SOURCE RECORDS below:
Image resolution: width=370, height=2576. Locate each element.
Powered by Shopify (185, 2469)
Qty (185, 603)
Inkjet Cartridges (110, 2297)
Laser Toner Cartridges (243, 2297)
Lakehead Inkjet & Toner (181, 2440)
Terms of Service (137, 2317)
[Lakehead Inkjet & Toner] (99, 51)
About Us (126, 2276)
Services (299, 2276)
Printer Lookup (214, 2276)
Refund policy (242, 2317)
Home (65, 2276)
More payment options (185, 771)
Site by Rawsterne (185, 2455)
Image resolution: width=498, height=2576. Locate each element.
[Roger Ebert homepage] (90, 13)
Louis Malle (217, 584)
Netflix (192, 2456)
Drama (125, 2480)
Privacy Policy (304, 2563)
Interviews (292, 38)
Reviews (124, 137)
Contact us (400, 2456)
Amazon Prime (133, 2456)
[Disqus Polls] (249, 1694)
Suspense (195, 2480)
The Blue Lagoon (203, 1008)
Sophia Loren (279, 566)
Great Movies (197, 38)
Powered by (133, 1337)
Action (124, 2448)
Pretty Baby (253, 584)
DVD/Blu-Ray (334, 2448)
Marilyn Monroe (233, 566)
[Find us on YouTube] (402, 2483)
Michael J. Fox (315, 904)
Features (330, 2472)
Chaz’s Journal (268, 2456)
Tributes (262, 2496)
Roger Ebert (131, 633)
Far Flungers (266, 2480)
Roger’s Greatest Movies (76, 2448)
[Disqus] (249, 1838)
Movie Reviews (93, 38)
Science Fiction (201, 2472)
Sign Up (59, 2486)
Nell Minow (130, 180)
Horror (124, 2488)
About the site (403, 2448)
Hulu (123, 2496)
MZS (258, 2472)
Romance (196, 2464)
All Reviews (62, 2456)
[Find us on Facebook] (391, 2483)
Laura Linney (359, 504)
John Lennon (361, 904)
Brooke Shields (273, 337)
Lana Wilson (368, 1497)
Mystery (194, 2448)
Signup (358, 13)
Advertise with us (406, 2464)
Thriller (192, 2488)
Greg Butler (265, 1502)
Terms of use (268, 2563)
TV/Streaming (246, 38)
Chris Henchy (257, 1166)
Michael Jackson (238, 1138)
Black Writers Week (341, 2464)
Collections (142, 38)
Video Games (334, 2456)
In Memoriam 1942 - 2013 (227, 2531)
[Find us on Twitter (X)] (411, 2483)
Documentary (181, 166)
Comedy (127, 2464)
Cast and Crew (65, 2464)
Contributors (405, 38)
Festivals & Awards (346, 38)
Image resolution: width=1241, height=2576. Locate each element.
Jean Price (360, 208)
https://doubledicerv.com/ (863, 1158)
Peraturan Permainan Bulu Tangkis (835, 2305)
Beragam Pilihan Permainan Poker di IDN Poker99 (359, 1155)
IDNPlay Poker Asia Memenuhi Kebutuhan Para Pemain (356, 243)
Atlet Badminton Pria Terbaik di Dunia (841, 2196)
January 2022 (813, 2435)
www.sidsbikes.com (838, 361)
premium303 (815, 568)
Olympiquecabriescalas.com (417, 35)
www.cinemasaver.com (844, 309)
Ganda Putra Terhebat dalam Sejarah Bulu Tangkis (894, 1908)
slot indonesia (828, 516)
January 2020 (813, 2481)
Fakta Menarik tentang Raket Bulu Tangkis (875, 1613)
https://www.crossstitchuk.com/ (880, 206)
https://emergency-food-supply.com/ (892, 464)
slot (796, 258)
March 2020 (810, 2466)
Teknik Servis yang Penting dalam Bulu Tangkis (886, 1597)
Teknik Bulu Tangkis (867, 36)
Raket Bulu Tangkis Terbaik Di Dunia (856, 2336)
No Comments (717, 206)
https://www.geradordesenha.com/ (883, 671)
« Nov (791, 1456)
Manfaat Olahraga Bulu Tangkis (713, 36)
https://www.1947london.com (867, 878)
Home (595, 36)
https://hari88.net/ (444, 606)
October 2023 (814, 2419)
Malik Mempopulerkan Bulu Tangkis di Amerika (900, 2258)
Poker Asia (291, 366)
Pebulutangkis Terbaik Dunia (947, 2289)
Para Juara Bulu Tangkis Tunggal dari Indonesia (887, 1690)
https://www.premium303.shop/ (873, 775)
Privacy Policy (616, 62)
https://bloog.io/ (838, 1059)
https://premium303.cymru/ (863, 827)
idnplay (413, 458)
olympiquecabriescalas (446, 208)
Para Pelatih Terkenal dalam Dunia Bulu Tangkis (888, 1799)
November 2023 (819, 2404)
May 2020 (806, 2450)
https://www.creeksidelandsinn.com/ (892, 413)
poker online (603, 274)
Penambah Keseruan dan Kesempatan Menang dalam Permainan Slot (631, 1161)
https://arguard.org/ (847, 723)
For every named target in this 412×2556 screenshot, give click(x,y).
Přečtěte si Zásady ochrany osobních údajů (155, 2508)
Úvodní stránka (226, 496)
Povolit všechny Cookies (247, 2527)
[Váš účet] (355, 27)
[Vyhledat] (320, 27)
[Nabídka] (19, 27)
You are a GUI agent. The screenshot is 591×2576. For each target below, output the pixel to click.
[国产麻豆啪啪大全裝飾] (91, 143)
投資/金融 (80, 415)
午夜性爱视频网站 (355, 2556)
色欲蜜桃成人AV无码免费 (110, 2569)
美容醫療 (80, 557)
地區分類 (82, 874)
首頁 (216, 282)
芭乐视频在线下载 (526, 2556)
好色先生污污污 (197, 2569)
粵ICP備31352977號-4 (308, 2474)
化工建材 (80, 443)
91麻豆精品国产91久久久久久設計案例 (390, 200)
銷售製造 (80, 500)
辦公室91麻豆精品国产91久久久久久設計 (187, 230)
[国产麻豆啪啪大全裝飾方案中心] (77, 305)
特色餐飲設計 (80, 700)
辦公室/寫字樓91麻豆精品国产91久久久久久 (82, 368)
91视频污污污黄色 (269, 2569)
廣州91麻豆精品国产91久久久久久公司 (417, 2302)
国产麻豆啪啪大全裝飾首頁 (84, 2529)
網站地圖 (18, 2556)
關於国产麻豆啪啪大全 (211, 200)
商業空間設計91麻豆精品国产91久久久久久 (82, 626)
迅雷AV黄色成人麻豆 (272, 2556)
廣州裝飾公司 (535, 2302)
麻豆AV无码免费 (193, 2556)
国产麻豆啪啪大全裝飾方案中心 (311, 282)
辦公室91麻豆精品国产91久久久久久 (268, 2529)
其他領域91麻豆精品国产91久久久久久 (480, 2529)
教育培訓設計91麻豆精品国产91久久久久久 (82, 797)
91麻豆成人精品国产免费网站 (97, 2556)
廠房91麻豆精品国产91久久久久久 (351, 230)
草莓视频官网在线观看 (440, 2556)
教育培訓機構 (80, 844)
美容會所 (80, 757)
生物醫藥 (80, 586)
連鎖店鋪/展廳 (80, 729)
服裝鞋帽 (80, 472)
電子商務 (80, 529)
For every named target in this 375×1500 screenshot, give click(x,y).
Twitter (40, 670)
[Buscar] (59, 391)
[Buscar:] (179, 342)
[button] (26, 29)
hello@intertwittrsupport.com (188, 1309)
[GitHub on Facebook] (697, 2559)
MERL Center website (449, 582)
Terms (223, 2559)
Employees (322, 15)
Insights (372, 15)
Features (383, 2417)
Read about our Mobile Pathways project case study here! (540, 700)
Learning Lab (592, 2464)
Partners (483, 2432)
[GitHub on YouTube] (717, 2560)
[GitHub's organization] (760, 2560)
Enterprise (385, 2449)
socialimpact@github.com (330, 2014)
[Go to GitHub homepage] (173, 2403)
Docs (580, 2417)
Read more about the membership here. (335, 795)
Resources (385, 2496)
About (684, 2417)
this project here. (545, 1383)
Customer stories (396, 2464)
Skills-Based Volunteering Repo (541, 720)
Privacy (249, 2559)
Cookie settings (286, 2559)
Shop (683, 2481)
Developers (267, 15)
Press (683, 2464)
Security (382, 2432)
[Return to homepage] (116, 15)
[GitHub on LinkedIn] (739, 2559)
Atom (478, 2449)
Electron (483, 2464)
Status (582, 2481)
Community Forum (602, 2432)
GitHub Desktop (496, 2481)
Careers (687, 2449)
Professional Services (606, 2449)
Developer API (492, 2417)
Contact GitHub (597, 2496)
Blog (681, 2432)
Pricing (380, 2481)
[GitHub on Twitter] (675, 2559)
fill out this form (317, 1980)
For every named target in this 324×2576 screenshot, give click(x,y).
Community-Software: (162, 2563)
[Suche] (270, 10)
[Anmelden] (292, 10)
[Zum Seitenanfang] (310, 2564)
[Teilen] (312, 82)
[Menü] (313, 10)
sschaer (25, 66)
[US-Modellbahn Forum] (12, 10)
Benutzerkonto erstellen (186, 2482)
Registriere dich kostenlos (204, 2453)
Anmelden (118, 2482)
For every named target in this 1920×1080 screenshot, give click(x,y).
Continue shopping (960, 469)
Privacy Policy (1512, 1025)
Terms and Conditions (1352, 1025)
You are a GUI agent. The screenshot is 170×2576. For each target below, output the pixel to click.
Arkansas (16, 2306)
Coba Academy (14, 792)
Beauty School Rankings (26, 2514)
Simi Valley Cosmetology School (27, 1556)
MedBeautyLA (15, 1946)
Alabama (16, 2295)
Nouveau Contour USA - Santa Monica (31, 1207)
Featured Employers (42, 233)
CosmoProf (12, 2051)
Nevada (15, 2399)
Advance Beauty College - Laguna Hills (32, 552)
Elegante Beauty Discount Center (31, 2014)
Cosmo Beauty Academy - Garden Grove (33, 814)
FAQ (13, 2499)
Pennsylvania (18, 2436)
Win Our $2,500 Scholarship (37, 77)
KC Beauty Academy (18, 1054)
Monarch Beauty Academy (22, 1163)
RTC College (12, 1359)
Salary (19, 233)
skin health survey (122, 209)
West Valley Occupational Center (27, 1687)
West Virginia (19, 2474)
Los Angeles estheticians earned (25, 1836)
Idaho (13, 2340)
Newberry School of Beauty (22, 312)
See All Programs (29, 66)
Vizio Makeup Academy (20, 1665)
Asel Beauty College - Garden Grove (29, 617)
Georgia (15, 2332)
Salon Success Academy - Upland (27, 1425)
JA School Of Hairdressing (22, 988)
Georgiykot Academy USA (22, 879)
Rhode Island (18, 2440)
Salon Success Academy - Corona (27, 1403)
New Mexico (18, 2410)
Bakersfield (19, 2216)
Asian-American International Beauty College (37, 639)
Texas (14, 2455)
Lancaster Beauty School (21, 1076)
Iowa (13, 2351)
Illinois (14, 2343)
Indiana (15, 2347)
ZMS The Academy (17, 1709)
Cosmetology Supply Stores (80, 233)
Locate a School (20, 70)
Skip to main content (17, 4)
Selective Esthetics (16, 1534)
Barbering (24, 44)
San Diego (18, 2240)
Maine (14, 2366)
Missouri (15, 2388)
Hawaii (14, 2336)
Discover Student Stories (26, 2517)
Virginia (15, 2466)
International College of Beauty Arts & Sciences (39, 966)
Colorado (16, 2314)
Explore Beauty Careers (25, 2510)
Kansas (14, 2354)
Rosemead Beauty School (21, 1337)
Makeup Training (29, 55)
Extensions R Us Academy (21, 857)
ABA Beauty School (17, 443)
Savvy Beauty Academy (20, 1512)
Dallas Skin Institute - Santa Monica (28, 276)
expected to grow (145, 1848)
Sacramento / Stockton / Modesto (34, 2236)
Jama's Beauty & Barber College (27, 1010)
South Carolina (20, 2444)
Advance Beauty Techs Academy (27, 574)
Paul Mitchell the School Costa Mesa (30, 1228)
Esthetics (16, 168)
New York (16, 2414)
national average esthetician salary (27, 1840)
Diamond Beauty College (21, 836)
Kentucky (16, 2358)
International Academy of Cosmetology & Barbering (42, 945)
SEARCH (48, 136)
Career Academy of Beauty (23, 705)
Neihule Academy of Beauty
End of SOURCE RECORDS.
## TASK DETAILS:
Gather all lines from the listing above in which "height" occurs.

## SOLUTION TO THE PROBLEM:
Image resolution: width=370, height=2576. Locate each element.
Image resolution: width=498, height=2576. Locate each element.
Image resolution: width=1241, height=2576. Locate each element.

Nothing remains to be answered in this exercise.